Notes: Individuals in the PAYG system can only start claiming benefits at age 60. Source: The authors

6.3. Sensitivity Analysis

We conducted several sensitivity analyses in order to test the robustness of the results. First, we performed the same analysis as in section 6.2 but assuming all individuals at age 60 have 25 years of contribution. The results did not change: individuals prefer to retire as early as possible. Second, we conducted a sensitivity analysis to changes in the real rate of return but results are very similar. The impact of the economic crises on wages, during the period of analysis, makes increases in the interest rate up to 10 percent in real terms, have a very small effect on retirement wealth accumulation.

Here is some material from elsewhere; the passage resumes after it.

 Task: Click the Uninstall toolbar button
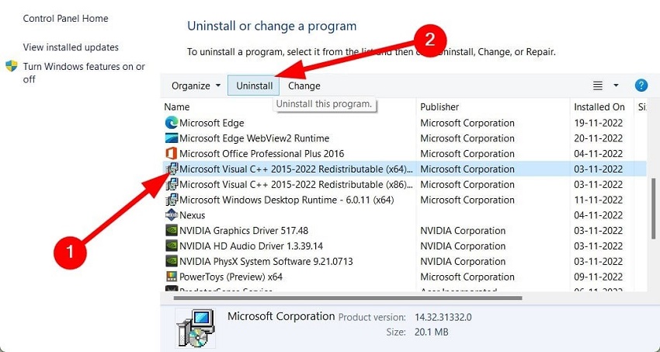pos(254,85)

Even with an increase in 10 percent in the real interest rate, more than 95 percent of individuals at age 60 have accumulated retirement wealth below the MPG. These individuals have incentives to claim the MPG and retire as soon as they are eligible.

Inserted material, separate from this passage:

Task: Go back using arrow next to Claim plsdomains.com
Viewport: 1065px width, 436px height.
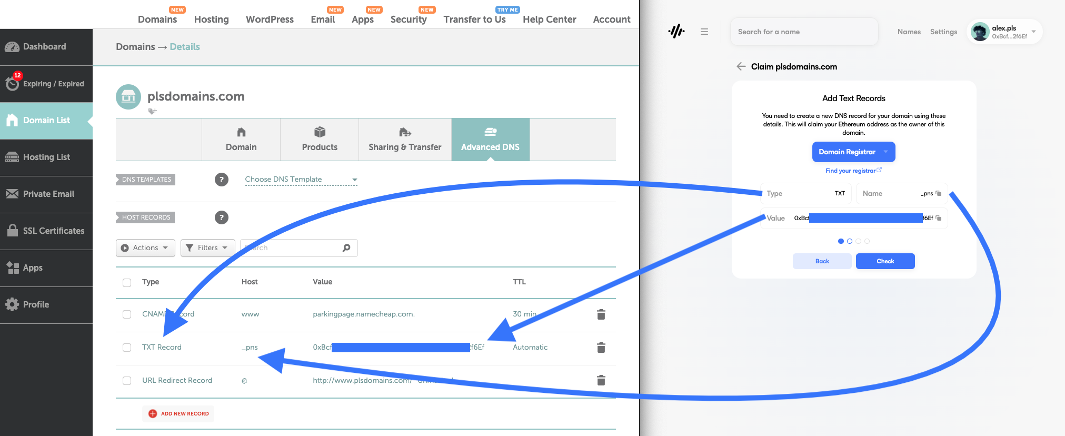Action: [741, 66]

Finally, we conducted a sensitivity analysis by constructing earnings profiles with different scenarios of transitions into and out of the formal sector. We designed six different scenarios of plausible earnings trajectories that each individual might have followed in the past.²⁹ We find that individuals who move out of the formal sector in the middle and at the end of their working life accumulate lower social security wealth. This may indicate that individuals who move between the formal and informal sectors in the middle and end of their working life obtain lower levels of social security wealth. Individuals who can only claim the MPG prefer to retire as soon as they comply with the eligibility criteria. Given low levels of accumulation of social security wealth, individuals prefer to retire as soon as they reach the eligibility criteria.

7. Concluding remarks

Mexico and other Latin American nations have seen a decrease in labor-force participation in early retirement ages similar to that seen in the United States before the 1990s. We find that the incentives for retirement built into the social security system have likely contributed to such retirement decisions.

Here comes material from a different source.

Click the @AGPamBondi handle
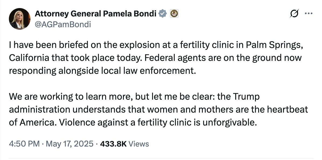 tap(63, 25)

According to the incentive measures we estimated, lower-income workers would always choose the early retirement option. Higher-income individuals delay retirement in order to claim normal retirement age social security benefits. The accrual rate is in most cases negative, implying that the social security system is not actuarially fair. We find a higher probability to retire when workers have higher social security wealth. The incentive measures indicate there is a lower probability to retire today when social security benefits are higher in future periods. These results are as expected and similar to the findings in Gruber and Wise (2004).

Mexico reformed its old PAYG system to a system with personal retirement accounts. The results of simulating the impact of the PRA system on retirement behavior show that individuals’ social security wealth is lower in the PRA than in the PAYG system. We also find that the PRA provides incentives to retire early. This may indicate further analysis is required to understand the consequences for the financial sustainability of the social security system and income security at older ages in Mexico.